■ Direction
Rewrite all the items below, substituting "interface agent" for every occurrence of "GUI agent" and leaving everything else as it is.

■ Given information

** Start **

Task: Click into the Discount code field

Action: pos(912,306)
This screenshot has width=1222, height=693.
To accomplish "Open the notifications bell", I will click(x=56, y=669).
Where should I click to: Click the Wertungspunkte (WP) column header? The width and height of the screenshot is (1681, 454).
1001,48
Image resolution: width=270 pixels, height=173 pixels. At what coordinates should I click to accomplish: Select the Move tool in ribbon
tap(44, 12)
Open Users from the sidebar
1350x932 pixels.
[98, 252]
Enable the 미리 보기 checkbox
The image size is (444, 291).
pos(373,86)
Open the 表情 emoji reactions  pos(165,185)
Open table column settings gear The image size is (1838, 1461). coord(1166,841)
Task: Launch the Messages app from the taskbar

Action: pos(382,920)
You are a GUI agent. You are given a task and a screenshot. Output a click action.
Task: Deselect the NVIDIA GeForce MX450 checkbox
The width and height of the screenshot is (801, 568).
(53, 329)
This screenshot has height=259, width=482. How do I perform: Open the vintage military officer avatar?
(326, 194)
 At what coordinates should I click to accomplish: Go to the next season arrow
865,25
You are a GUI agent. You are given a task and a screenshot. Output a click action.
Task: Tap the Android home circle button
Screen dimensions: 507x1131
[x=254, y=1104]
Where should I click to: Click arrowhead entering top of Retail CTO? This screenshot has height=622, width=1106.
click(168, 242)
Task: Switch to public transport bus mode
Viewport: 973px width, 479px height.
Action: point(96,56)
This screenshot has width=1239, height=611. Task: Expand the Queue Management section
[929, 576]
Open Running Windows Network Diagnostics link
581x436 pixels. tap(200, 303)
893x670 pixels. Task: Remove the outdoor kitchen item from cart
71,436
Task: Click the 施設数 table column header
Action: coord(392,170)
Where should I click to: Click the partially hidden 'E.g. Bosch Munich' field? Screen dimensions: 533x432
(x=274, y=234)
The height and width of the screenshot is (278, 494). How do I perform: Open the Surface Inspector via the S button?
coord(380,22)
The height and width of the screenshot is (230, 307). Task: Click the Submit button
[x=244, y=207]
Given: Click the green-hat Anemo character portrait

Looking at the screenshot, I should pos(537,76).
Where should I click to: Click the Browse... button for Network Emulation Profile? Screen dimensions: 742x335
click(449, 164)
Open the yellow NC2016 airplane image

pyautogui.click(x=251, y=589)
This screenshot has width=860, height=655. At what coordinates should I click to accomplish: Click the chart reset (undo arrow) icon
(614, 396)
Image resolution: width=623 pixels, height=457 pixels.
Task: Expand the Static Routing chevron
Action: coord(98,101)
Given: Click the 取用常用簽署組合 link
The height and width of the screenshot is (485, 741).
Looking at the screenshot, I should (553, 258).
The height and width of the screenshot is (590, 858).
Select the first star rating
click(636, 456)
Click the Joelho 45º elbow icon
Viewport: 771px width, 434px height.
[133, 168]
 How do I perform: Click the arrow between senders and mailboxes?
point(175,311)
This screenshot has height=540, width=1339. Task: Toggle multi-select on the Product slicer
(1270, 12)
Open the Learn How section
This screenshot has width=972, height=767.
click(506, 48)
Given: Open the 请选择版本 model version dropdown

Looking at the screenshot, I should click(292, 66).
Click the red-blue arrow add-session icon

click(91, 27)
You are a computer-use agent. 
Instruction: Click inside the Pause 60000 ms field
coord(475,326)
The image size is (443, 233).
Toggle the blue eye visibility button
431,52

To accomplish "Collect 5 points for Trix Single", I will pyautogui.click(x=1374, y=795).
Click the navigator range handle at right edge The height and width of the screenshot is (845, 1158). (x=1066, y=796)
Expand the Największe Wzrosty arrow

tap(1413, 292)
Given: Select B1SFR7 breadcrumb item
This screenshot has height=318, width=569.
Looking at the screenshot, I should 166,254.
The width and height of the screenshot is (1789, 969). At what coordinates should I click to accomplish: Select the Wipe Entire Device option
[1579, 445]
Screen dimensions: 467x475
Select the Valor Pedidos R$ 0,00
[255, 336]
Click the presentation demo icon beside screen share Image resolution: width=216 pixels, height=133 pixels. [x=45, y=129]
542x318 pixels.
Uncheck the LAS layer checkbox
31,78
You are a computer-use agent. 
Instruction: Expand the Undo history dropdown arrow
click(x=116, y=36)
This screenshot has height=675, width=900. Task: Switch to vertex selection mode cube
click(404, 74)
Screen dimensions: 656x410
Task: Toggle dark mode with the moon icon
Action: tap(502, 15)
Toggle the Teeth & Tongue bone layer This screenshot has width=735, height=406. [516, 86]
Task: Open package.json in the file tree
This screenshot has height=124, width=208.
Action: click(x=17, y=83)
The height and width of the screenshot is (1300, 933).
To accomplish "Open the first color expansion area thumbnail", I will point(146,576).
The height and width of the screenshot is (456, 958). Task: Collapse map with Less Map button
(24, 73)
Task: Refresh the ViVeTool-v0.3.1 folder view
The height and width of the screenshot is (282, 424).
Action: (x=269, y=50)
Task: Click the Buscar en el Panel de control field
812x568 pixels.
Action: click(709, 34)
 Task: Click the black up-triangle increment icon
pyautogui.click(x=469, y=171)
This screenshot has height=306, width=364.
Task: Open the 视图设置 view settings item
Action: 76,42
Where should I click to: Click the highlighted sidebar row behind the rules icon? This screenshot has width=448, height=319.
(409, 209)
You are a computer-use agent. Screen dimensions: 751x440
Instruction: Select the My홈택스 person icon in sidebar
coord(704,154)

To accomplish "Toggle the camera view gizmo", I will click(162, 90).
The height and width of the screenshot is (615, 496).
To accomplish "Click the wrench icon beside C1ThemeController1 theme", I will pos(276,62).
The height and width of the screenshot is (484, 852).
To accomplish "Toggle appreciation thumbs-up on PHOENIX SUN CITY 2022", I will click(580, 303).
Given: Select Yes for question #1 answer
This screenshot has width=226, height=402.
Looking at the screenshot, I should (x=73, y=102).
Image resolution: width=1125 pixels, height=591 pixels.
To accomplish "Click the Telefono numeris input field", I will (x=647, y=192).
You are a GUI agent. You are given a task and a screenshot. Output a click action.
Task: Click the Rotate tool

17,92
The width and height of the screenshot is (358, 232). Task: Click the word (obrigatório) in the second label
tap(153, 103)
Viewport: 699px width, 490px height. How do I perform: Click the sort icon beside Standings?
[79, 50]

** End **

■ Exercise solution
Task: Click into the Discount code field

Action: pos(912,306)
This screenshot has width=1222, height=693.
To accomplish "Open the notifications bell", I will click(x=56, y=669).
Where should I click to: Click the Wertungspunkte (WP) column header? The width and height of the screenshot is (1681, 454).
1001,48
Image resolution: width=270 pixels, height=173 pixels. At what coordinates should I click to accomplish: Select the Move tool in ribbon
tap(44, 12)
Open Users from the sidebar
1350x932 pixels.
[98, 252]
Enable the 미리 보기 checkbox
The image size is (444, 291).
pos(373,86)
Open the 表情 emoji reactions  pos(165,185)
Open table column settings gear The image size is (1838, 1461). coord(1166,841)
Task: Launch the Messages app from the taskbar

Action: pos(382,920)
You are a interface agent. You are given a task and a screenshot. Output a click action.
Task: Deselect the NVIDIA GeForce MX450 checkbox
The width and height of the screenshot is (801, 568).
(53, 329)
This screenshot has height=259, width=482. How do I perform: Open the vintage military officer avatar?
(326, 194)
 At what coordinates should I click to accomplish: Go to the next season arrow
865,25
You are a interface agent. You are given a task and a screenshot. Output a click action.
Task: Tap the Android home circle button
Screen dimensions: 507x1131
[x=254, y=1104]
Where should I click to: Click arrowhead entering top of Retail CTO? This screenshot has height=622, width=1106.
click(168, 242)
Task: Switch to public transport bus mode
Viewport: 973px width, 479px height.
Action: point(96,56)
This screenshot has width=1239, height=611. Task: Expand the Queue Management section
[929, 576]
Open Running Windows Network Diagnostics link
581x436 pixels. tap(200, 303)
893x670 pixels. Task: Remove the outdoor kitchen item from cart
71,436
Task: Click the 施設数 table column header
Action: coord(392,170)
Where should I click to: Click the partially hidden 'E.g. Bosch Munich' field? Screen dimensions: 533x432
(x=274, y=234)
The height and width of the screenshot is (278, 494). How do I perform: Open the Surface Inspector via the S button?
coord(380,22)
The height and width of the screenshot is (230, 307). Task: Click the Submit button
[x=244, y=207]
Given: Click the green-hat Anemo character portrait

Looking at the screenshot, I should pos(537,76).
Where should I click to: Click the Browse... button for Network Emulation Profile? Screen dimensions: 742x335
click(449, 164)
Open the yellow NC2016 airplane image

pyautogui.click(x=251, y=589)
This screenshot has width=860, height=655. At what coordinates should I click to accomplish: Click the chart reset (undo arrow) icon
(614, 396)
Image resolution: width=623 pixels, height=457 pixels.
Task: Expand the Static Routing chevron
Action: coord(98,101)
Given: Click the 取用常用簽署組合 link
The height and width of the screenshot is (485, 741).
Looking at the screenshot, I should (553, 258).
The height and width of the screenshot is (590, 858).
Select the first star rating
click(636, 456)
Click the Joelho 45º elbow icon
Viewport: 771px width, 434px height.
[133, 168]
 How do I perform: Click the arrow between senders and mailboxes?
point(175,311)
This screenshot has height=540, width=1339. Task: Toggle multi-select on the Product slicer
(1270, 12)
Open the Learn How section
This screenshot has width=972, height=767.
click(506, 48)
Given: Open the 请选择版本 model version dropdown

Looking at the screenshot, I should click(292, 66).
Click the red-blue arrow add-session icon

click(91, 27)
You are a computer-use agent. 
Instruction: Click inside the Pause 60000 ms field
coord(475,326)
The image size is (443, 233).
Toggle the blue eye visibility button
431,52

To accomplish "Collect 5 points for Trix Single", I will pyautogui.click(x=1374, y=795).
Click the navigator range handle at right edge The height and width of the screenshot is (845, 1158). (x=1066, y=796)
Expand the Największe Wzrosty arrow

tap(1413, 292)
Given: Select B1SFR7 breadcrumb item
This screenshot has height=318, width=569.
Looking at the screenshot, I should 166,254.
The width and height of the screenshot is (1789, 969). At what coordinates should I click to accomplish: Select the Wipe Entire Device option
[1579, 445]
Screen dimensions: 467x475
Select the Valor Pedidos R$ 0,00
[255, 336]
Click the presentation demo icon beside screen share Image resolution: width=216 pixels, height=133 pixels. [x=45, y=129]
542x318 pixels.
Uncheck the LAS layer checkbox
31,78
You are a computer-use agent. 
Instruction: Expand the Undo history dropdown arrow
click(x=116, y=36)
This screenshot has height=675, width=900. Task: Switch to vertex selection mode cube
click(404, 74)
Screen dimensions: 656x410
Task: Toggle dark mode with the moon icon
Action: tap(502, 15)
Toggle the Teeth & Tongue bone layer This screenshot has width=735, height=406. [516, 86]
Task: Open package.json in the file tree
This screenshot has height=124, width=208.
Action: click(x=17, y=83)
The height and width of the screenshot is (1300, 933).
To accomplish "Open the first color expansion area thumbnail", I will point(146,576).
The height and width of the screenshot is (456, 958). Task: Collapse map with Less Map button
(24, 73)
Task: Refresh the ViVeTool-v0.3.1 folder view
The height and width of the screenshot is (282, 424).
Action: (x=269, y=50)
Task: Click the Buscar en el Panel de control field
812x568 pixels.
Action: click(709, 34)
 Task: Click the black up-triangle increment icon
pyautogui.click(x=469, y=171)
This screenshot has height=306, width=364.
Task: Open the 视图设置 view settings item
Action: 76,42
Where should I click to: Click the highlighted sidebar row behind the rules icon? This screenshot has width=448, height=319.
(409, 209)
You are a computer-use agent. Screen dimensions: 751x440
Instruction: Select the My홈택스 person icon in sidebar
coord(704,154)

To accomplish "Toggle the camera view gizmo", I will click(162, 90).
The height and width of the screenshot is (615, 496).
To accomplish "Click the wrench icon beside C1ThemeController1 theme", I will pos(276,62).
The height and width of the screenshot is (484, 852).
To accomplish "Toggle appreciation thumbs-up on PHOENIX SUN CITY 2022", I will click(580, 303).
Given: Select Yes for question #1 answer
This screenshot has width=226, height=402.
Looking at the screenshot, I should (x=73, y=102).
Image resolution: width=1125 pixels, height=591 pixels.
To accomplish "Click the Telefono numeris input field", I will (x=647, y=192).
You are a interface agent. You are given a task and a screenshot. Output a click action.
Task: Click the Rotate tool

17,92
The width and height of the screenshot is (358, 232). Task: Click the word (obrigatório) in the second label
tap(153, 103)
Viewport: 699px width, 490px height. How do I perform: Click the sort icon beside Standings?
[79, 50]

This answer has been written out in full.